On November 17, 2022, the Seventh Circuit issued its opinion affirming the judgment of the district court (Doc. 298-1). That same day, the Seventh Circuit issued its Final Judgment, which stated “The judgment of the District Court is affirmed, with costs, in accordance with the decision of this court entered on this date.” (Doc. 298-2) (emphasis added). See FED. R. APP. P. 39(a)(2) (“The following rules apply unless the law provides
or the court orders otherwise . . . if a judgment is affirmed, costs are taxed against the appellant.”). Appellees Fahim, Feinerman, and Fuentes filed a Bill of Costs with the Seventh Circuit on November 21, 2022, seeking $144.00 for the cost of printing or otherwise reproducing their brief. Munson v. Keller, et al., 7th Cir. Case No. 21-3008, (Doc. 40). See FED. R. APP. P. 39(d)(1) (“A party who wants costs taxed must—within 14 days
after entry of judgment—file with the circuit clerk and serve an itemized and verified bill of costs.”). Plaintiff did not file an objection to the Bill of Costs. See FED. R. APP. P. 39(d)(2) (“Objections must be filed within 14 days after service of the bill of costs, unless the court extends the time.”). The Seventh Circuit then issued its mandate on December 9, 2022, which included a Bill of Costs taxed in favor of Appellees Fahim, Feinerman, and Fuentes in the amount of $144.00 (Doc. 298). See FED. R. APP. P. 41(a) (“[T]he mandate consists of
a certified copy of the judgment, a copy of the court's opinion, if any, and any direction about costs.”). Upon receiving the mandate, the Clerk of the District Court entered a “Notice re Taxation of Costs,” which stated: You are notified that a Bill of Costs has been filed in this action. These costs will be adjusted and taxed by this office pursuant to Federal Rule of Civil Procedure 54(d) on December 23, 2022. Objections to these costs, if any, shall be filed on or before this date pursuant to SDIL-LR 54.2.

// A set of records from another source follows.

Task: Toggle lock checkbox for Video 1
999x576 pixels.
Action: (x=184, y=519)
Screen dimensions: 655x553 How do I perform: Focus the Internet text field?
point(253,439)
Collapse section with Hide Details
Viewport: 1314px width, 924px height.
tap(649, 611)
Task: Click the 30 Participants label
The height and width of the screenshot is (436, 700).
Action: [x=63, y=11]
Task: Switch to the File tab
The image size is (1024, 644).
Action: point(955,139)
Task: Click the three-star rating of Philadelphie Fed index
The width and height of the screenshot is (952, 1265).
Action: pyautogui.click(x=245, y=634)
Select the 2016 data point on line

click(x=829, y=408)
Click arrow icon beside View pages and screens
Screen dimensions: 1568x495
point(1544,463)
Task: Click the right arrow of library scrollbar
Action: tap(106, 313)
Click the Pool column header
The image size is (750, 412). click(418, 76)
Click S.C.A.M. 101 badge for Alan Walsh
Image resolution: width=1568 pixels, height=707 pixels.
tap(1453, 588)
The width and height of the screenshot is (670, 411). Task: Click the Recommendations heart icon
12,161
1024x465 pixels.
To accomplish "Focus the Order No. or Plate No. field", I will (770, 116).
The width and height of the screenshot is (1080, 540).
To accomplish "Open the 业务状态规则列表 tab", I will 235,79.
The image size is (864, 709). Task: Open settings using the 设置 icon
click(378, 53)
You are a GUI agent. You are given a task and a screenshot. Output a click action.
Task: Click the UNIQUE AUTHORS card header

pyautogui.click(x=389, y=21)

(Doc. 299). Plaintiff accordingly filed an objection on December 20, 2022, asking the Court to waive the costs because he has proceeded in good faith and in forma pauperis throughout the 10-plus years this case was litigated (Doc. 300). Defendants filed a response in opposition (Doc. 303). DISCUSSION Plaintiff did not specify whether he was objecting to this Court’s award of costs or the Court of Appeals’ award of cost (see Doc. 300). To the extent it is the former, Plaintiff simply rehashes the arguments that this Court already considered when it decided to award Defendants 50% of the costs they sought (see Doc. 296). Plaintiff has therefore failed to provide a persuasive reason, or any legal authority, for this Court to reconsider its previous order imposing costs against him. To the extent Plaintiff’s objection pertains to the Seventh Circuit’s award of costs,
it is a nonstarter. Plaintiff waived his right to challenge the Seventh Circuit’s award of costs by failing to file a timely objection in that court to Defendant’s bill of costs. See McGill v. Faulkner, 18 F.3d 456, 458–59 (7th Cir. 1994); see also FED. R. APP. P. 39(d)(2)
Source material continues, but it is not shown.